Without the consent or approval of Albert W., in July 2023, Nelly arranged for the sale of real property located in Sherman Oaks that was held by an entity wholly owned by the Trust. (Pet., ¶ 48.)

Ryan has requested an accounting from Skov and Dalton but has not received one. (Pet., ¶¶ 49-52.)

The respondents have all filed responses to the petition largely disputing Ryan’s allegations and adding additional details regarding the circumstances surrounding the purpose and management of the Trust.

On August 9, 2024, Nelly served Ryan with form interrogatories (“FIs”), special interrogatories (“SIs”), requests for production of documents (“RFPs”), and requests for admission (“RFAs”). Following an agreed upon extension, on October 15, 2024, Ryan served his responses to Nelly’s discovery requests. Nelly now seeks to compel further responses to the discovery requests, as explained below, and seeks monetary sanctions for each of the four discovery motions.

Ryan has not filed opposition or any other responsive document to the motions to compel.

Also, on May 6, 2025, Ryan filed a motion for protective order, sanctions, and judicial oversight. The motion was opposed by Nelly, and separately by Skov and Dalton. The respondents requested monetary sanctions for having to oppose Ryan’s motion. On June 5, 2025, the court denied Ryan’s motion and reserved the issue of the requested sanctions for July 31, 2025.

Analysis:

          Self-Representation

As noted above, Ryan is self-represented. It is worth noting:

“[M]ere self-representation is not a ground for exceptionally lenient treatment. Except when a particular rule provides otherwise, the rules of civil procedure must apply equally to parties represented by counsel and those who forgo attorney representation. [Citation.] . . . A doctrine generally requiring or permitting exceptional treatment of parties who represent themselves would lead to a quagmire in the trial courts, and would be unfair to the other parties to litigation.” (Rappleyea v. Campbell (1994) 8 Cal.4th 975, 984-985.)

          Discovery

“Unless otherwise limited by order of the court in accordance with this title, any party may obtain discovery regarding any matter, not privileged, that is relevant to the subject matter involved in the pending action or to the determination of any motion made in that action, if the matter either is itself admissible in evidence or appears reasonably calculated to lead to the discovery of admissible evidence. Discovery may relate to the claim or defense of the party seeking discovery or of any other party to the action. Discovery may be obtained of the identity and location of persons having knowledge of any discoverable matter, as well as of the existence, description, nature, custody, condition, and location of any document, electronically stored information, tangible thing, or land or other property.” (Code Civ. Proc., § 2017.010.)

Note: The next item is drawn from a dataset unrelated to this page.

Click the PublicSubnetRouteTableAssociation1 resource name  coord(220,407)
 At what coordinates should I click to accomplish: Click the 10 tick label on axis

“A trial court must be mindful of the Legislature’s preference for discovery over trial by surprise, [and] must construe the facts before it liberally in favor of discovery. . .” (Williams v. Superior Court (2017) 3 Cal.5th 531, 540.)

          Form and Special Interrogatories

Nelly seeks further responses to FIs Nos. 2.5 and 2.6, as well as SIs Nos. 9, 15, 36, 37, 38, 40, 41, 42, and 43.

Code of Civil Procedure, section 2030.010 provides, “(a) Any party may obtain discovery within the scope delimited by Chapter 2 (commencing with Section 2017.010), and subject to the restrictions set forth in Chapter 5 (commencing with Section 2019.010), by propounding to any other party to the action written interrogatories to be answered under oath. (b) An interrogatory may relate to whether another party is making a certain contention, or to the facts, witnesses, and writings on which a contention is based. An interrogatory is not objectionable because an answer to it involves an opinion or contention that relates to fact or the application of law to fact, or would be based on information obtained or legal theories developed in anticipation of litigation or in preparation for trial.”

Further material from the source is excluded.